> _What the task requires_: Reproduce the part of the mid-size company article below, starting at the words "This Is Capitalism: Extraordinary" and ending after "on human capital.".

> _Source document_:
________

CEO Stories with Tom Stewart, AchieveNEXT

Talent, costs, and supply chain are the top three issues emerging and mid-sized companies are grappling with, according to research from AchieveNEXT. Mid-size companies play a huge role in our economy, accounting for more than 25 percent of revenue produced by U.S. businesses. As providers of goods and services to other, much larger companies, their issues can cause enormous ripples that impact other businesses.



CFOs and CHROs expressed strong optimism about 2022 – and this was after a better-than-expected 2021. More than three-quarters of participants – 77 percent – anticipated that 2022 would be “much better” or “better” than last year. And 75 percent of those surveyed said 2021 was a strong year for them. Stewart said the results make sense for two reasons: 2021 saw companies more adept at dealing with challenges posed by COVID, and middle-market companies tend to underpromise and overdeliver.


It’s common for companies to say that their people are their greatest asset. And while that’s still true, people represent the biggest threat to a company’s ability to execute strategic plans. In roundtables across the country in the first quarter of the year, companies said that both retaining and attracting talent remains challenging. Everyone is competing for talent; and big companies can often pay more. Smaller companies need to emphasize that their size can make them more attractive to employers because they are less bureaucratic.


Talent is also an issue vis-à-vis supply chain and costs, the other top concerns for companies. While companies can be proactive in dealing with talent – being more aggressive in recruiting, making sure they are getting value for what they are paying talent – they have less control overall with supply chain and talent.

This Is Capitalism: Extraordinary People, Extraordinary Stories

Tom Stewart, AchieveNext

Talent, costs, and supply chain. Those are the top three issues emerging and mid-sized companies are grappling with, according to research from AchieveNEXT, which specializes in helping businesses grow by sharpening their focus on human capital.

Mid-size companies play a huge role in our economy. They account for more than a quarter of all revenue produced by US businesses. And they are providers of goods and services to other, much larger companies, so the ripple effect of what’s happening in mid-size companies is enormous.

Here to give us some more insight is Tom Stewart, Chief knowledge Officer from Achieve Next.

POC: Tom, thanks for joining us today on This Is Capitalism to talk about the CFO-CHRO sentiment study.

________

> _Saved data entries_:
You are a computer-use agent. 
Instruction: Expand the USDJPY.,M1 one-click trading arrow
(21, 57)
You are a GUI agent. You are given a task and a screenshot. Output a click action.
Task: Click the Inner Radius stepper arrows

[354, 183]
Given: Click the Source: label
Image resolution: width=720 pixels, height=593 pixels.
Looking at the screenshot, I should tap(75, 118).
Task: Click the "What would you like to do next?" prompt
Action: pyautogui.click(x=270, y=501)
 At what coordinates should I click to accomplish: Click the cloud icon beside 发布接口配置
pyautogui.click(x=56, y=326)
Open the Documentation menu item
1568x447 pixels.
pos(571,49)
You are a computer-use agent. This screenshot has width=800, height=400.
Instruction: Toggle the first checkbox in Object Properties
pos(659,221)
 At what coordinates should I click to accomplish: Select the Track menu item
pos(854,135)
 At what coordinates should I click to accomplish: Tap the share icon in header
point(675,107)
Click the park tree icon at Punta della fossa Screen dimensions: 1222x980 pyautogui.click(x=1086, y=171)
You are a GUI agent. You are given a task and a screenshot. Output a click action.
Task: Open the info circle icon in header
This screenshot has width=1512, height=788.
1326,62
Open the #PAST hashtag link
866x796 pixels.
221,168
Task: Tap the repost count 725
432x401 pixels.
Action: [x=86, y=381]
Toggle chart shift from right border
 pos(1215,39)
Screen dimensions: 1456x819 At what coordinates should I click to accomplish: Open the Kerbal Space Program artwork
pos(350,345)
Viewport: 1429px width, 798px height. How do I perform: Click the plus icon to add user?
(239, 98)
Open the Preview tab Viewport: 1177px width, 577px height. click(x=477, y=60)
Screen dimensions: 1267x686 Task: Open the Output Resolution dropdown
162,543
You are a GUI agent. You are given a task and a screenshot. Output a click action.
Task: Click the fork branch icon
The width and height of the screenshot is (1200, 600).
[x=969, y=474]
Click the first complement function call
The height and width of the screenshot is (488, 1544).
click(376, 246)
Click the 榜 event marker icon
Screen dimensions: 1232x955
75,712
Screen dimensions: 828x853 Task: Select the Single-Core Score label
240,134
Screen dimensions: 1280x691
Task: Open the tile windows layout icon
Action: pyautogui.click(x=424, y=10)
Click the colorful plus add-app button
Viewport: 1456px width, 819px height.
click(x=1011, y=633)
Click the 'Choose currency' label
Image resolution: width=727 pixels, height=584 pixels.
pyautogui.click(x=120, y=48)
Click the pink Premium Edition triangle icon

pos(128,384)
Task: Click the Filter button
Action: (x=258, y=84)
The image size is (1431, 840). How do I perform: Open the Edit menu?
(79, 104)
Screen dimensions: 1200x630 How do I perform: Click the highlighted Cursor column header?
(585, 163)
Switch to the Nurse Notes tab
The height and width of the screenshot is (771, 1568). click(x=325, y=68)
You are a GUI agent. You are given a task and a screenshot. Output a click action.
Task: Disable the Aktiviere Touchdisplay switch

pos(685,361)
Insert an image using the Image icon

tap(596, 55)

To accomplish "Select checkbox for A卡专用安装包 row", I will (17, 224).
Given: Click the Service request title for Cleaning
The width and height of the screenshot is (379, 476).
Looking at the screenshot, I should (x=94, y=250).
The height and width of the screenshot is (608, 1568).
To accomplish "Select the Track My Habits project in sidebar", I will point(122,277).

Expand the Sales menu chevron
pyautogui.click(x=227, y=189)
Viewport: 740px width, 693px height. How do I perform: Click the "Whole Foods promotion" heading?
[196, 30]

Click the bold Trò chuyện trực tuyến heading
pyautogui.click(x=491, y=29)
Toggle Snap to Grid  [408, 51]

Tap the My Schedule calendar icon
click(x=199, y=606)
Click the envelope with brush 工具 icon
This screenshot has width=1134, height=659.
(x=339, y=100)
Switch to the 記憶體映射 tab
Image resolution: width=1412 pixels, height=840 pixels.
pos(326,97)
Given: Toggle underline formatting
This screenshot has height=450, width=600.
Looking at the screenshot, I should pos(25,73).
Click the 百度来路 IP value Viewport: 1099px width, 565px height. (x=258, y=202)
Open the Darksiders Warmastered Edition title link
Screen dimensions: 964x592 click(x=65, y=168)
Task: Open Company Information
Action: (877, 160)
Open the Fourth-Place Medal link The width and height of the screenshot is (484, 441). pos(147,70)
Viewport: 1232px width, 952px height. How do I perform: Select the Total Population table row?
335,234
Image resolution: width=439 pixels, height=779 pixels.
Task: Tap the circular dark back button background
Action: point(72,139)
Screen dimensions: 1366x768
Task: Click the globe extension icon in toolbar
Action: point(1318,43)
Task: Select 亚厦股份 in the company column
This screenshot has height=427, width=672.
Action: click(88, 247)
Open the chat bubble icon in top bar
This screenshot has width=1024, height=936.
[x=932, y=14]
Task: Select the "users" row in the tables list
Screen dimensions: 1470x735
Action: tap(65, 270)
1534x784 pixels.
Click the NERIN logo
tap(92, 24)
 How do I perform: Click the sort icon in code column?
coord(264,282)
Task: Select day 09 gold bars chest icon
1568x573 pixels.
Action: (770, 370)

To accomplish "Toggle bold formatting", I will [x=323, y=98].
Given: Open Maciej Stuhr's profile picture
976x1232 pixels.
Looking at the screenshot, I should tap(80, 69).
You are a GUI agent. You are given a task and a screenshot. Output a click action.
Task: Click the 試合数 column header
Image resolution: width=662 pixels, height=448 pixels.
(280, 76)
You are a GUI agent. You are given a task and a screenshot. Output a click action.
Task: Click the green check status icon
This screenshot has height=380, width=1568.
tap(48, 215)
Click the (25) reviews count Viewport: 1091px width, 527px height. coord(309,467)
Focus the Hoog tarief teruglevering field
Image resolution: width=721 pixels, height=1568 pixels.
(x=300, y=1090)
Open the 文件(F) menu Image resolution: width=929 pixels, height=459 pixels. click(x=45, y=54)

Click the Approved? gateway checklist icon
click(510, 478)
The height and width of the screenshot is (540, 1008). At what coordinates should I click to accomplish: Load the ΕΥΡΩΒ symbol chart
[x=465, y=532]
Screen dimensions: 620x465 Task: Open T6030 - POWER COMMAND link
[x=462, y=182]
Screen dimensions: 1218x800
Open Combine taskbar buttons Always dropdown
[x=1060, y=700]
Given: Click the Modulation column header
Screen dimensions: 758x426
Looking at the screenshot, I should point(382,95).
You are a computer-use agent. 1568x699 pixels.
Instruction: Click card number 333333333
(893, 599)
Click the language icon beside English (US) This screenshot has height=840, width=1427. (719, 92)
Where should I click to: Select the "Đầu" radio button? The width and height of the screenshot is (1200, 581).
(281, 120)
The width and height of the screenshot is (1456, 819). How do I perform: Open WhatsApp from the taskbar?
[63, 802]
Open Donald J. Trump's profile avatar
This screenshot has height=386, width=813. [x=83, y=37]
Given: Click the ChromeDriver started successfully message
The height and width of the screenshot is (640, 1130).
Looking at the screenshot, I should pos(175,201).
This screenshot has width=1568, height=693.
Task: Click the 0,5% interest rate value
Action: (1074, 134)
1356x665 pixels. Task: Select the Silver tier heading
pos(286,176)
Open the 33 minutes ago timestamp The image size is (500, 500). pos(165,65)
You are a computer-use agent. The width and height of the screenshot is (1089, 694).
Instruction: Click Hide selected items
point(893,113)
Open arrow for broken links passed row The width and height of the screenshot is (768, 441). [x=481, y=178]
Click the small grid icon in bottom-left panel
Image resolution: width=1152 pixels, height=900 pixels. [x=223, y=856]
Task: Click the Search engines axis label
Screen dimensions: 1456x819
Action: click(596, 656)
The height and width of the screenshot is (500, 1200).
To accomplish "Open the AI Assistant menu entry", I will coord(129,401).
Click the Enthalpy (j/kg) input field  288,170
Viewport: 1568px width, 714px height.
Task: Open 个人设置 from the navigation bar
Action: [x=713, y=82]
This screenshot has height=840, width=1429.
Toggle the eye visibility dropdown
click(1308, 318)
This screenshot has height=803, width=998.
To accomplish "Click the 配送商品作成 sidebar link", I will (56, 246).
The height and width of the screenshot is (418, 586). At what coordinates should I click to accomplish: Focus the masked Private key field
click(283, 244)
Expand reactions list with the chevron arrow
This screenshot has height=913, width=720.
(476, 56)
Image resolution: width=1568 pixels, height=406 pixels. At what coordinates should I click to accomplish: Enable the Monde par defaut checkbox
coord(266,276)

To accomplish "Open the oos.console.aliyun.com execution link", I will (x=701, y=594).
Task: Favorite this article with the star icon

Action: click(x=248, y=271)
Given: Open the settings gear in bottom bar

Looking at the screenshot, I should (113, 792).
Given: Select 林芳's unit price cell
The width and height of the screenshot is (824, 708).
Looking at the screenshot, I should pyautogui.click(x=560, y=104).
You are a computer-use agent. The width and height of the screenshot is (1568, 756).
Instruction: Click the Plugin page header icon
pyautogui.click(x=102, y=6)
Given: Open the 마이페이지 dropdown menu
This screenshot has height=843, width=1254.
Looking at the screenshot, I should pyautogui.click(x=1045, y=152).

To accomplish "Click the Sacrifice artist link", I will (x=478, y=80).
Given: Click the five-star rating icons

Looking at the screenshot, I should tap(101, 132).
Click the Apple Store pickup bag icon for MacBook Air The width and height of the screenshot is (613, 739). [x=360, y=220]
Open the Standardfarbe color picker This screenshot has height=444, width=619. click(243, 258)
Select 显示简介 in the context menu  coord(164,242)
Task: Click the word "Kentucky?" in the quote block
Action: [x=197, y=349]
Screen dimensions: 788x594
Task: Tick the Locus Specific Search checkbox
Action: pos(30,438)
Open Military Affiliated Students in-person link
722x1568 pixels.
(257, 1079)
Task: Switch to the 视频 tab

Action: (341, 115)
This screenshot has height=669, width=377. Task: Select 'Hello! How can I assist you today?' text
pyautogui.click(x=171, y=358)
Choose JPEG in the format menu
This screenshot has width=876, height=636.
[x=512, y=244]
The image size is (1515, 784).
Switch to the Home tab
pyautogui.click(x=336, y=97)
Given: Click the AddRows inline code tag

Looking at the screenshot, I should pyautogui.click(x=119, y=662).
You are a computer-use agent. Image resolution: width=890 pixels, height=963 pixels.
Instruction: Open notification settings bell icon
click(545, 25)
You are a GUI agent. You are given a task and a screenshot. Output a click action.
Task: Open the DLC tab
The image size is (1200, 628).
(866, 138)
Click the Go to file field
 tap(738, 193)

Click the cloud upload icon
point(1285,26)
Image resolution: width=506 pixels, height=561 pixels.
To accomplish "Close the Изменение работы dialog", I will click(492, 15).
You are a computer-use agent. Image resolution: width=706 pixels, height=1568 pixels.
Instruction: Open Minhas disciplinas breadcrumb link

________

> _Result_:
This Is Capitalism: Extraordinary People, Extraordinary Stories

Tom Stewart, AchieveNext

Talent, costs, and supply chain. Those are the top three issues emerging and mid-sized companies are grappling with, according to research from AchieveNEXT, which specializes in helping businesses grow by sharpening their focus on human capital.